**Activity**
Every line of the data must be set down exactly as shown.

*** Given data ***

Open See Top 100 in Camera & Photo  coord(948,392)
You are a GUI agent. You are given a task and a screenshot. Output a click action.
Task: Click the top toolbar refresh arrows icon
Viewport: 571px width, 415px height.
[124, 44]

***

**Written solution**
Open See Top 100 in Camera & Photo  coord(948,392)
You are a GUI agent. You are given a task and a screenshot. Output a click action.
Task: Click the top toolbar refresh arrows icon
Viewport: 571px width, 415px height.
[124, 44]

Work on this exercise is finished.